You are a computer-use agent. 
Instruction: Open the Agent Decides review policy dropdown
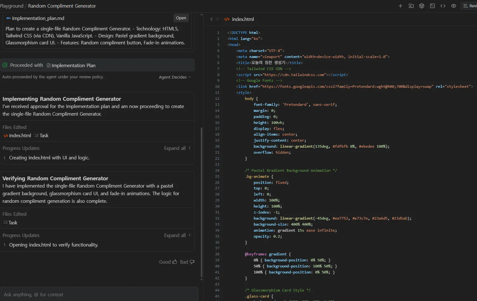pyautogui.click(x=175, y=77)
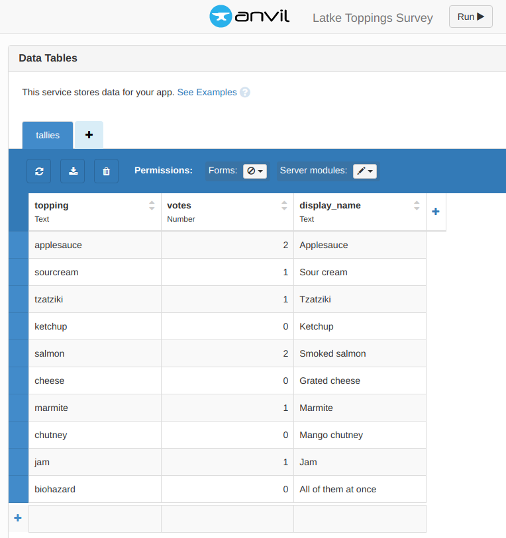Screen dimensions: 506x538
Task: Click the empty topping cell in new row
Action: pos(95,519)
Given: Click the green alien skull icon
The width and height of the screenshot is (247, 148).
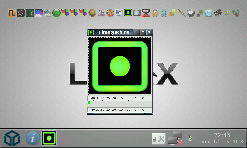Looking at the screenshot, I should (x=164, y=13).
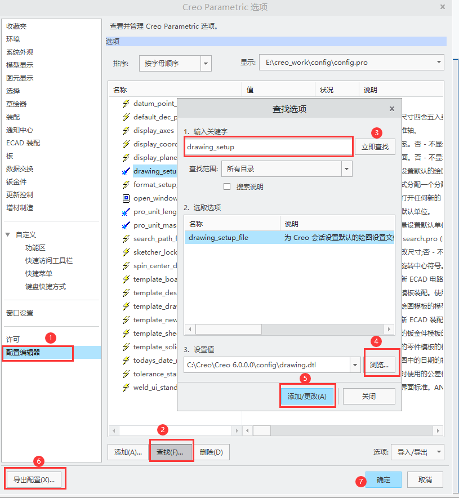Image resolution: width=459 pixels, height=498 pixels.
Task: Click the window icon beside open_window option
Action: [x=126, y=198]
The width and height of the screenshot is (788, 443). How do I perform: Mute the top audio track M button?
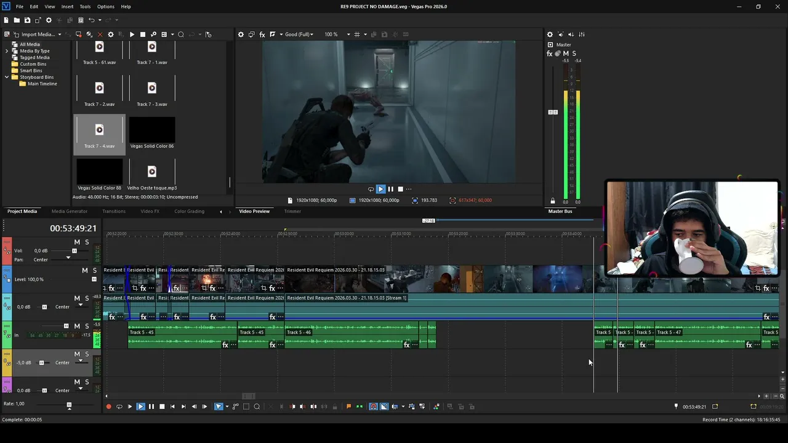pyautogui.click(x=77, y=242)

- Assignment -
Where the data includes pictures, leave them out and write out everything else exactly.

- Answer section -
You are a computer-use agent. 
Instruction: Open the Agent Decides review policy dropdown
pyautogui.click(x=175, y=77)
Screen dimensions: 506x538
Task: Click the empty topping cell in new row
Action: pos(95,519)
Given: Click the green alien skull icon
The width and height of the screenshot is (247, 148).
Looking at the screenshot, I should (x=164, y=13).
Image resolution: width=459 pixels, height=498 pixels.
Task: Click the window icon beside open_window option
Action: [x=126, y=198]
The width and height of the screenshot is (788, 443). How do I perform: Mute the top audio track M button?
pyautogui.click(x=77, y=242)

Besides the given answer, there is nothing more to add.